§ Directives
**A.** In the passage on Paul and letters of commendation, who gave Apollos a letter when he traveled from Ephesus to Corinth?
**B.** Extend the passage on Paul and letters of commendation, starting right after its final sentence.

§ Text extract

Paul had been in Corinth for a year-and-a-half, and his life had been as an open book. They had seen for themselves the kind of life that he lived, and knew how genuine his profession was. Now he is away from them and is anticipating visiting them again, and some of these Judaizers have I said, “If I were you, before giving him the platform I would at least take the precaution of asking him for his letter, and see whether he has a letter of commendation.” It is perfectly right and proper, you know, to carry letters. When Apollos, a total stranger, was going from Ephesus to Corinth, Priscilla and Aquila gave him a letter commending, or recommending, him to the confidence of the brethren in Corinth, and as Christians moved from place to place it was right that they should carry a letter, but think of demanding anything like that from the apostle Paul! Why, he says, “Do we then have to accredit ourselves with you, you among whom we have labored for a year-and-a-half, you whom we have led to Christ? Is it necessary that now we should have some kind of a letter of commendation? Do we need a letter of commendation to you, or do we need one from you? Is it necessary that we should be commended by you to other people? The fact of the matter is, if it is a letter that is wanted, you yourselves constitute our letter. ‘Ye are our epistle written in our hearts, known and read of all men.’ If people want to know whether we are genuine or not, they can look at you. Who were you when we came to you? You were poor ungodly heathen, lost in sin, in bondage to iniquity of the very vilest kind, and what are you now? Redeemed men and women who have been brought into the joy and gladness of a new life through the message that we imparted to you. Is not that letter enough? Does that not prove that we are divinely sent? Is not that the Holy Spirit’s own imprimatur, as it were, put upon our message. ‘Forasmuch as ye are manifestly declared to be the epistle of Christ ministered by us.’ Through you God is showing what Christ is able to do for sinners who trust Him. We, of course, were the instruments.” “Ministered by us, written not with ink, but the Spirit of the living God; not in tables of stone, but in fleshy tables of the heart.” God, then, is manifesting Himself to the world through His church.

§ Recorded information
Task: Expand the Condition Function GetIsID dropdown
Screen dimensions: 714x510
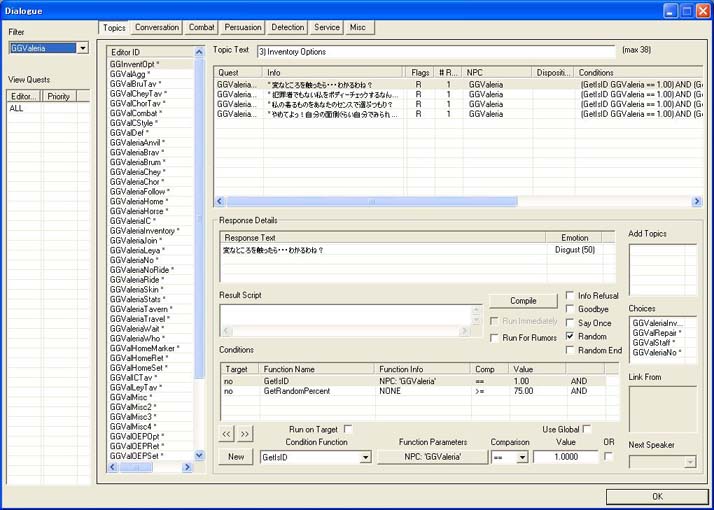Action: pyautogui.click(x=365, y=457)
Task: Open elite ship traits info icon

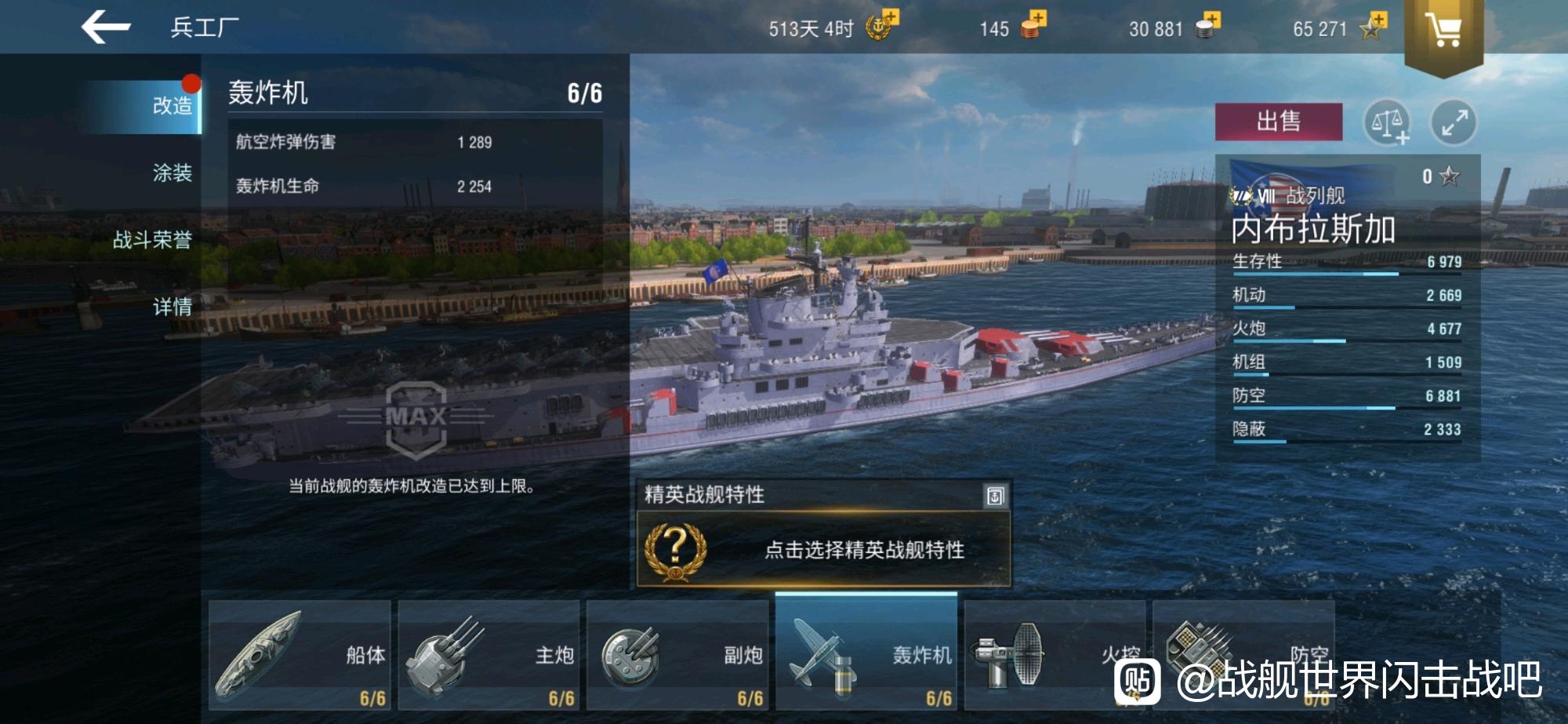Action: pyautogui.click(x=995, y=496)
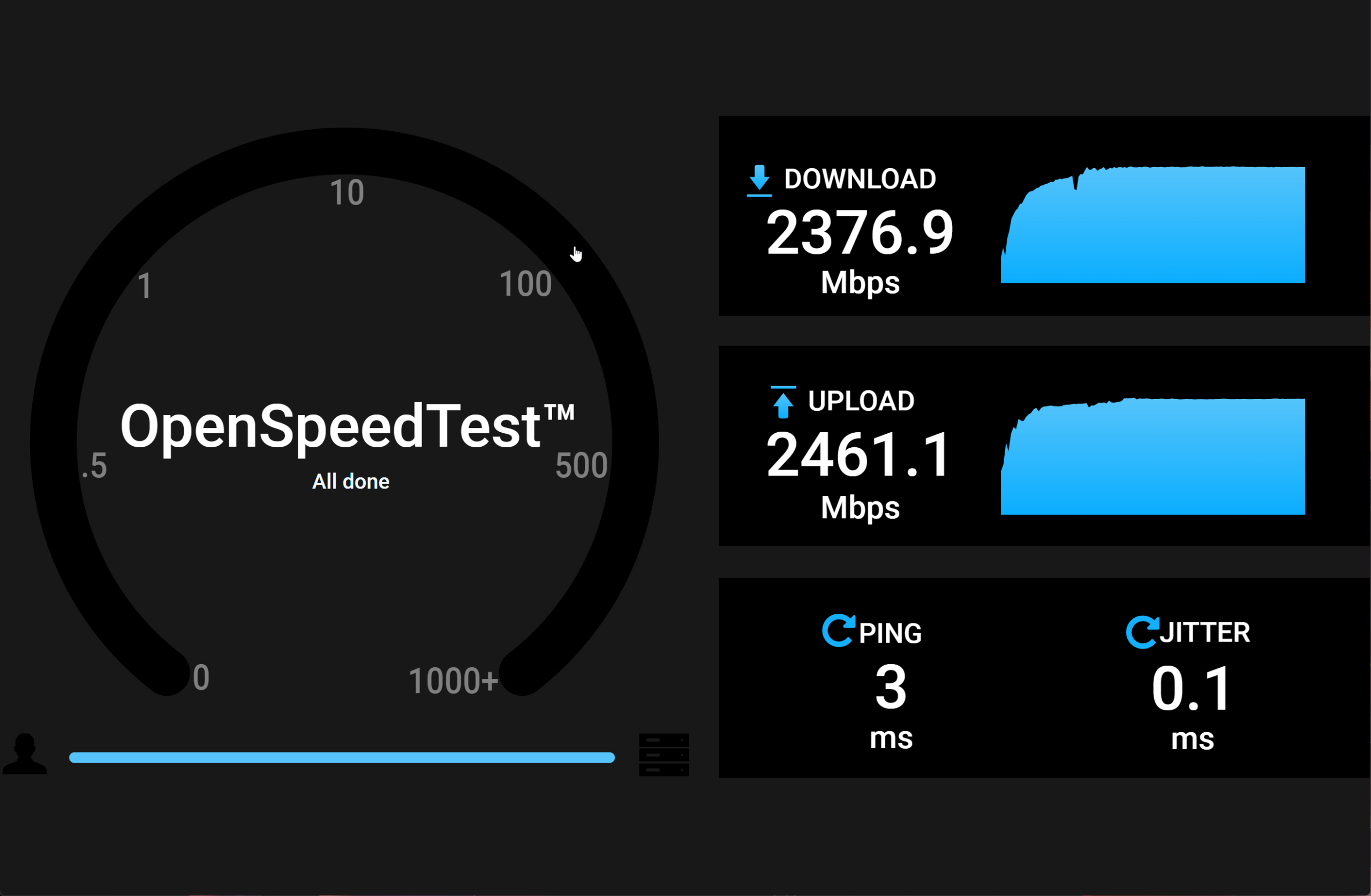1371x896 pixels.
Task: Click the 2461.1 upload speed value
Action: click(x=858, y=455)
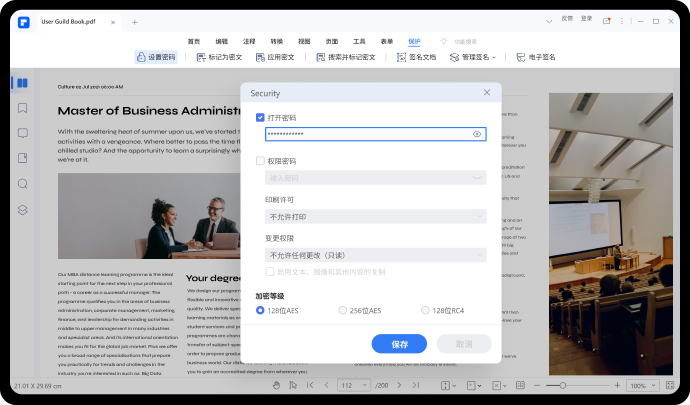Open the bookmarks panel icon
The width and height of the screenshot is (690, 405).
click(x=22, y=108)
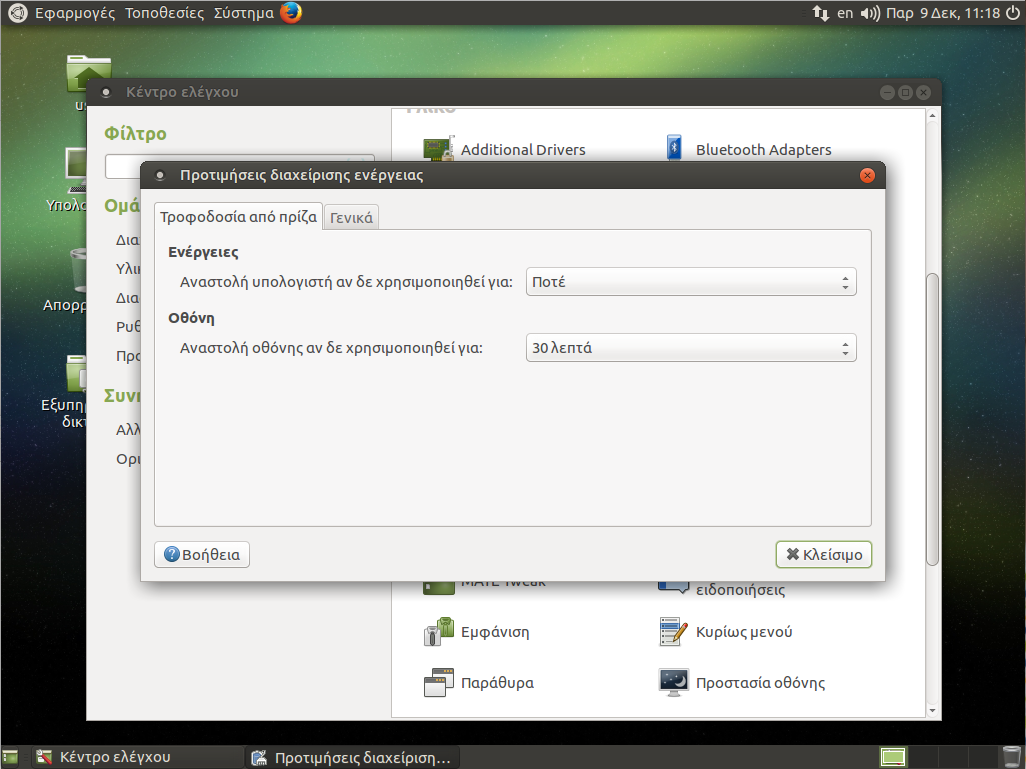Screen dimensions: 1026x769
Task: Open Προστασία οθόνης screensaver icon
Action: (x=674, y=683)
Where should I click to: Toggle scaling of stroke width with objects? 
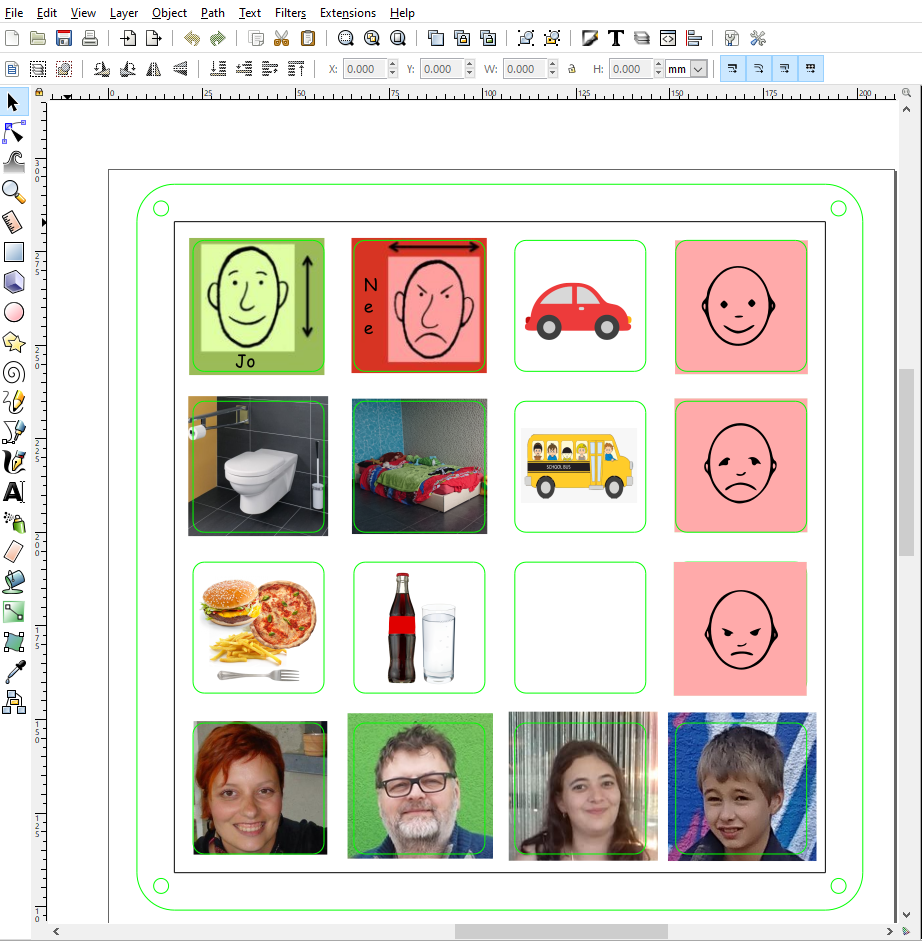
--
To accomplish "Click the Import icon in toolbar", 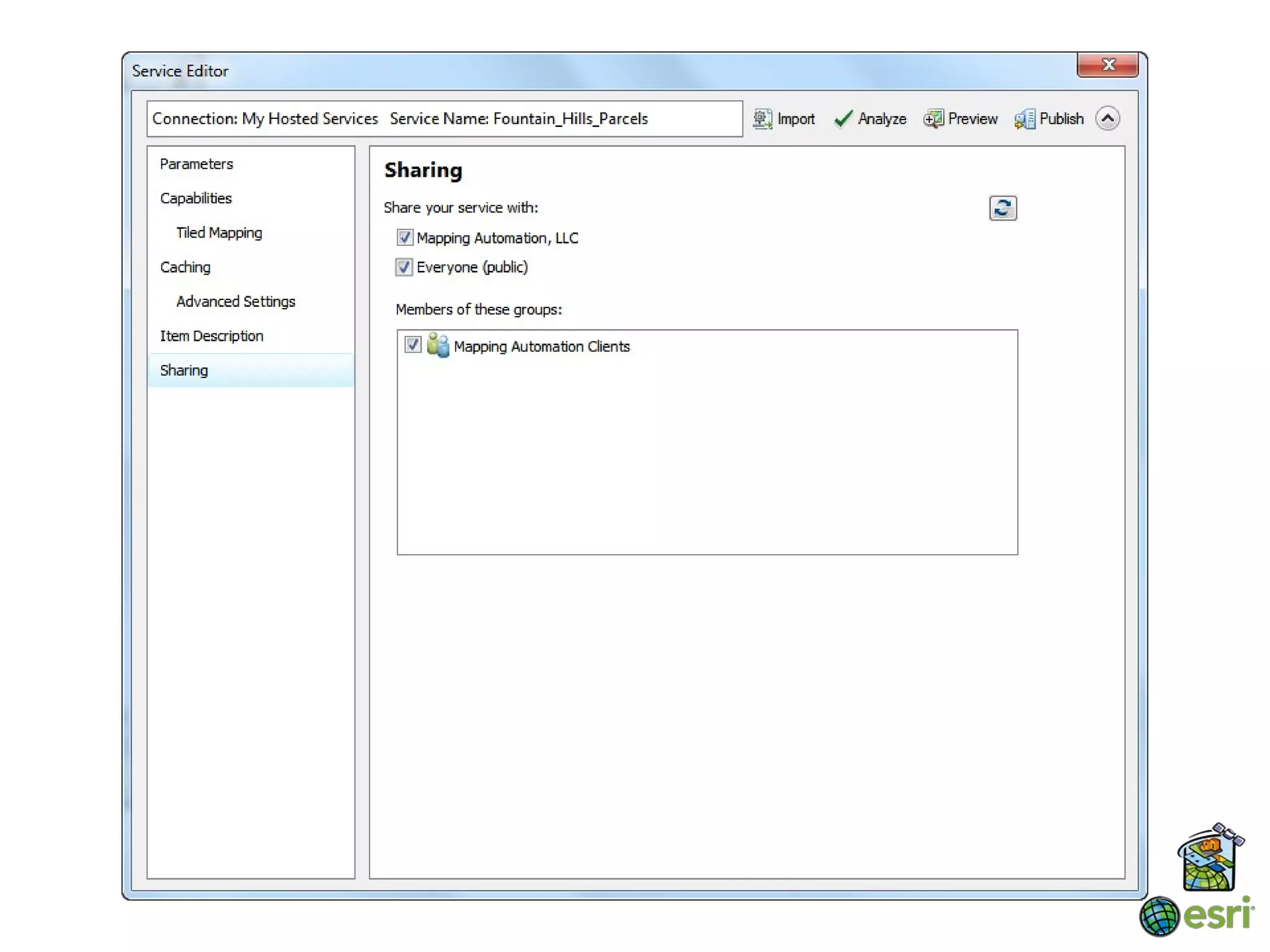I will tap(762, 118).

§ Final answers
**A.** Priscilla and Aquila

**B.**
In Old Testament times we do not have a message going out to the world as such. God revealed Himself to Israel on Mount Sinai, and gave them His message on tables of stone. Stone, you know, is very hard, very cold, and very unyielding, like the message of the Law itself, but that message was never sent out to the Gentile world. Judaism was not a missionary religion. You never hear of the representatives of Judaism going out into all the world to proclaim the glories of the Old Covenant. Not at all. God had not yet come out to man; He was still dwelling in the thick darkness. The veil was unrent, and God was testing man through one particular nation, the nation of Israel, the very best group He could find. “What things soever the law saith, it saith to them who are under the law: that every mouth may be stopped, and all the world may become guilty before God” (Romans 3:19). If the very best people cannot keep the law, there is no use carrying it to the ungodly Gentiles, and so Judaism had no missionary message. Things have changed now. God has come out to men, the veil is rent, the light is shining out, and the message from the risen Christ is, “Go ye into all the world, and preach the gospel to every creature” (Mark 16:15). And wherever that message is carried, men read its power in the changed lives of those who believe it. That is what the apostle means when he says that we are the epistle of Christ.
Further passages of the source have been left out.